Many years ago there were only two colors of ink, black and red. Blue didn't show up until much later. As numbers were being balanced black was used because it was cheap. If they didn't balance then red ink was used.


----------



## texasgal (Jul 25, 2008)

I, too, tend to believe that if you open your post with "Don't mean to open a can of worms .. " then you know you are.

I suppose you can say that when it was legal to own and sell slaves, that slaves were sold the day after "Thanksgiving" .. as much as livestock, produce, or any other goods.

But it's a stretch to think that was the reason it was named "Black Friday" - nearly 100 years after slavery ended.
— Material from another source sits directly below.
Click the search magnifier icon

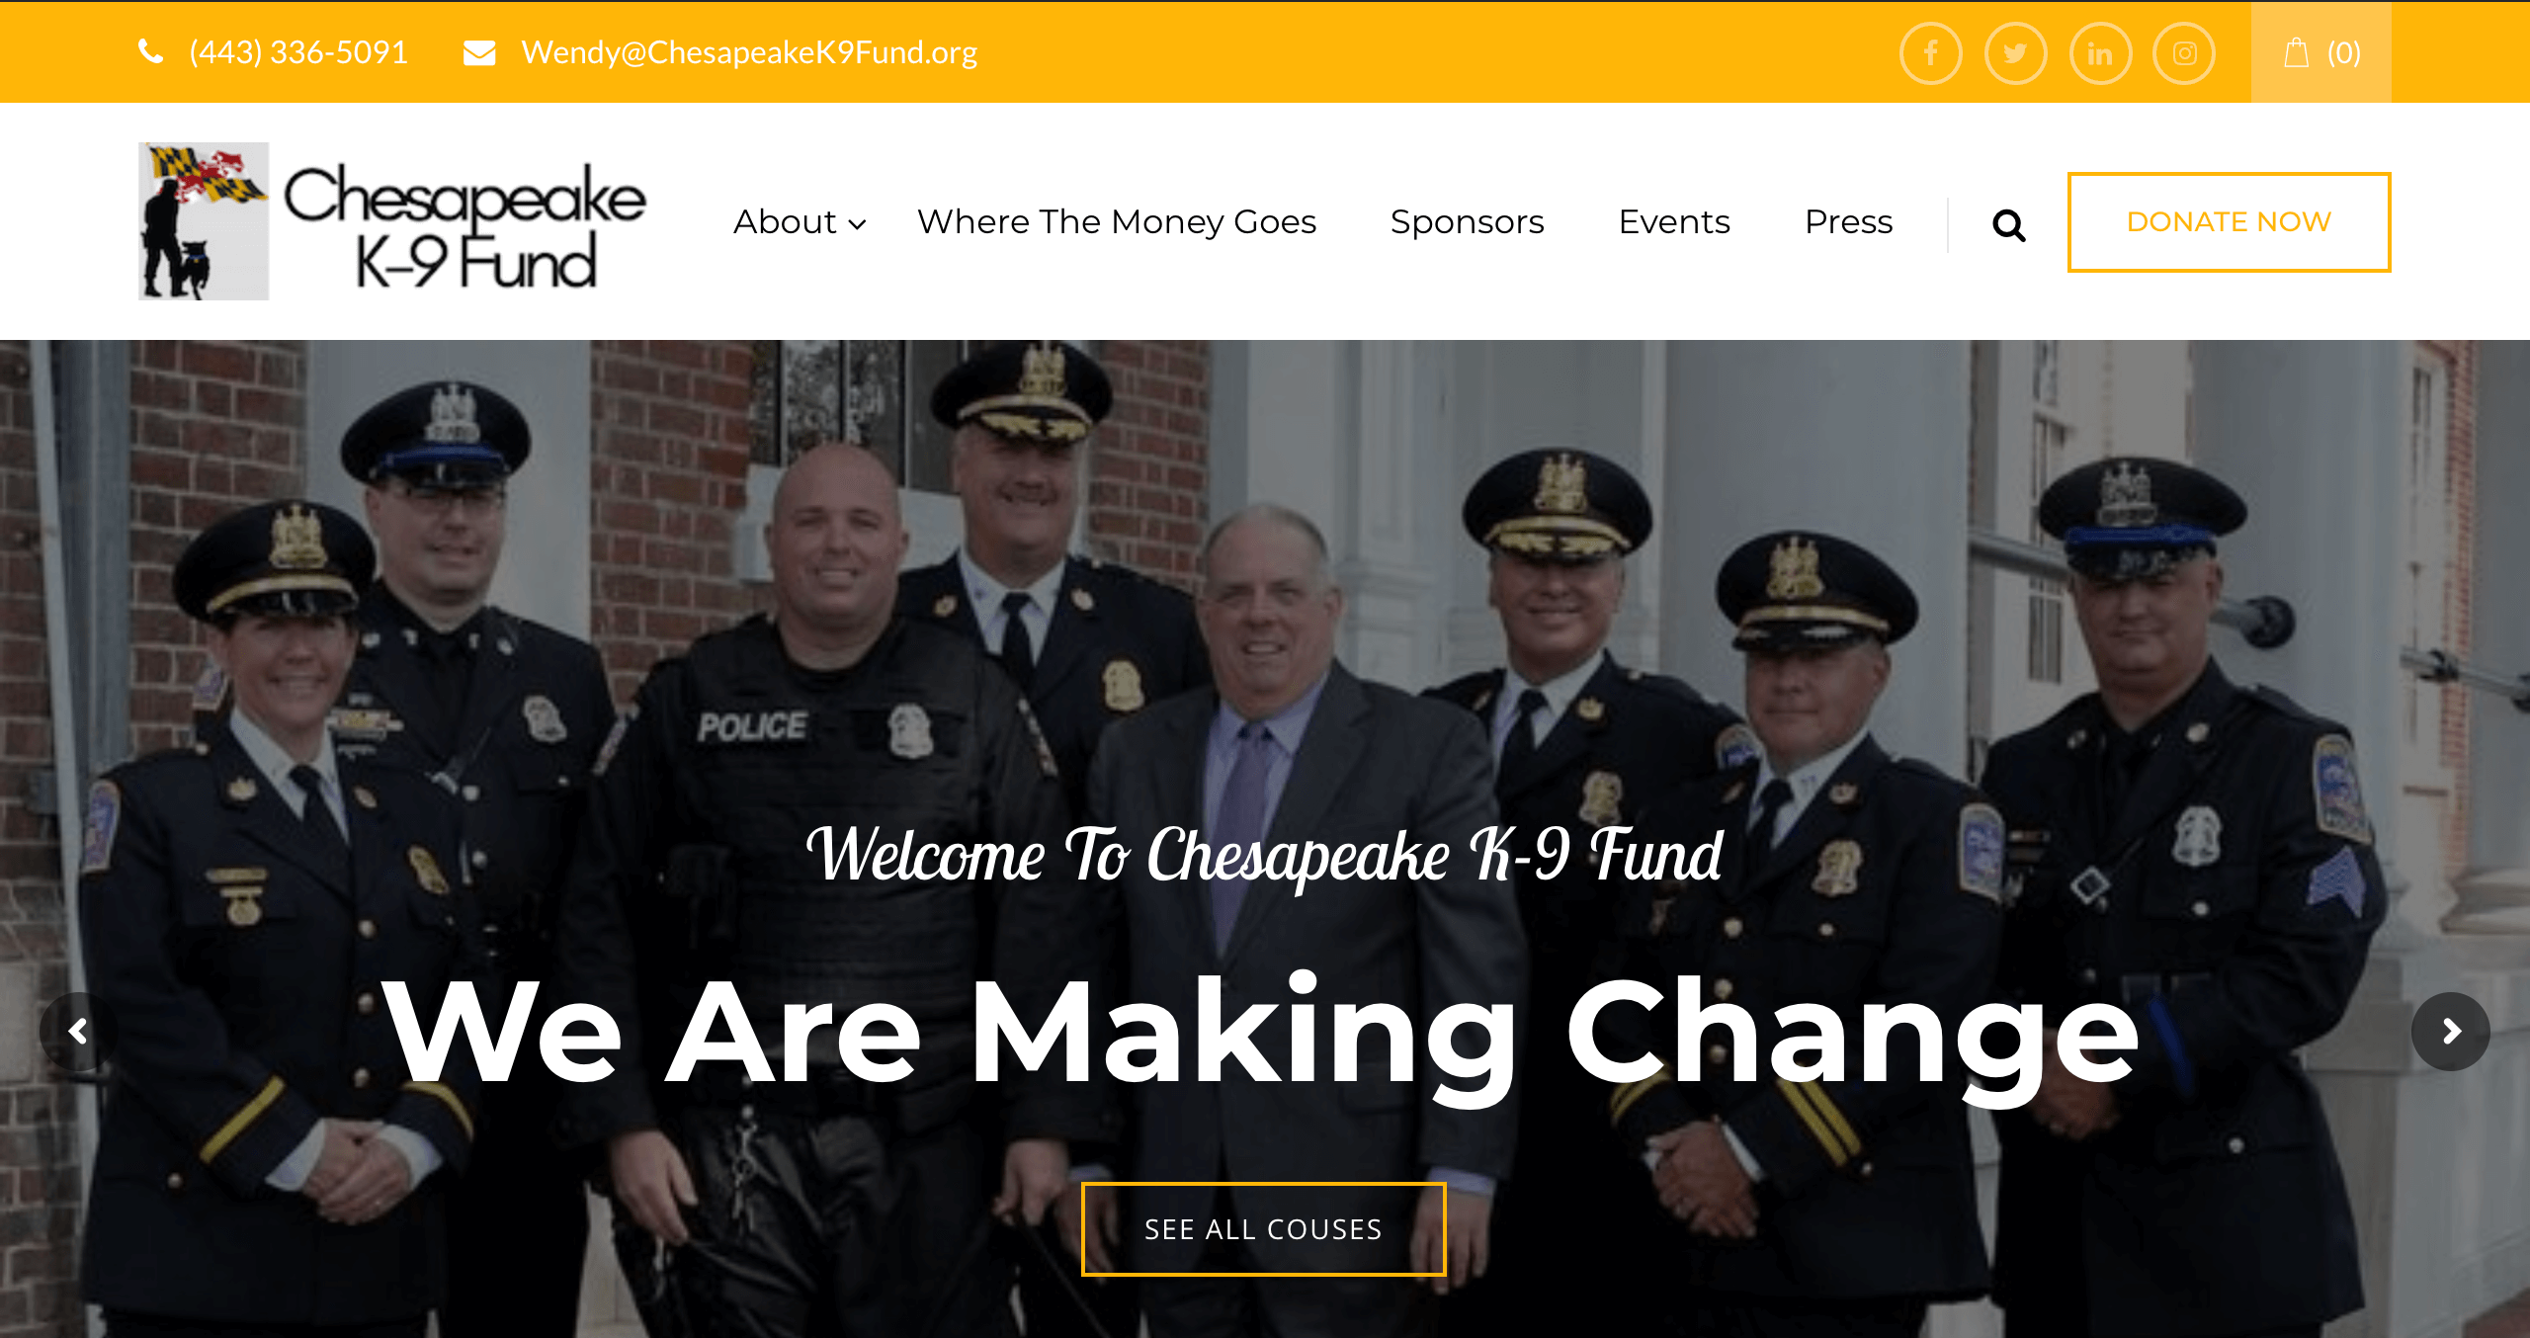(2008, 225)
It's an accounting term .. as has been explained.


IMO ..

View attachment 724129


----------



## Irish Cob (Nov 8, 2015)

I will be more careful how I words threads from now on. 
My apologies.
_Posted via Mobile Device_


----------



## tinyliny (Oct 31, 2009)

Don't forget Small Business Saturday . Yesterday.


----------



## jaydee (May 10, 2012)

Irish Cob said:


> Our Harvest Festival is in September, is it to do with your Thanksgiving?
> And no, just because I am British doesn't mean I know what was adopted elsewhere and why.
> I don't celebrate the Harvest Festival, which here is to do with getting a good crop that year.
> _Posted via Mobile Device_


I am British, I've only been in the US for 8 years
I mostly always lived in rural UK areas where the Church was still quite a focal point so harvest Festival and the Harvest supper in the local village halls were 'highlights' of our year. The schoolchildren also took food items to school on the designated Harvest Festival day which were distributed amongst the senior citizens in the community afterwards - something the schools in the area I moved from still do. Its a tradition that's been going in the UK since pre-christian times
You must know that the Pilgrim fathers who held the first Harvest Thanksgiving here (but as I said probably not called Thanksgiving then) were from Britain and they would have continued to uphold their British traditions of thanking God for their harvest.
I would think that maybe the different timing of the growing seasons here would have had some impact on why the celebration dates moved from September to November. Crops in Britain are well underway when the Northeastern States where they first settled are still frozen. The time for them to be thanking God would be when all their harvest was gathered in and safely stored for the coming winter and not set at a specific date in September
Moving to an area of the US like this (North east) with such a different climate to the UK must have been an enormous learning curve for them


----------



## greentree (Feb 27, 2013)

We SHOULD be thankful EVERY day. 

We are being thrashed into rampant materialism by powers that be....tinyliny, we will together be responsible for the ensuing decline in the world economy....apologies in advance.


----------



## boots (Jan 16, 2012)

I thought it was a legitimate question considering the OP is from the UK.

And why not be hesitant to ask? The media keeps slapping us around with the idea that calling anything "black" is bad. 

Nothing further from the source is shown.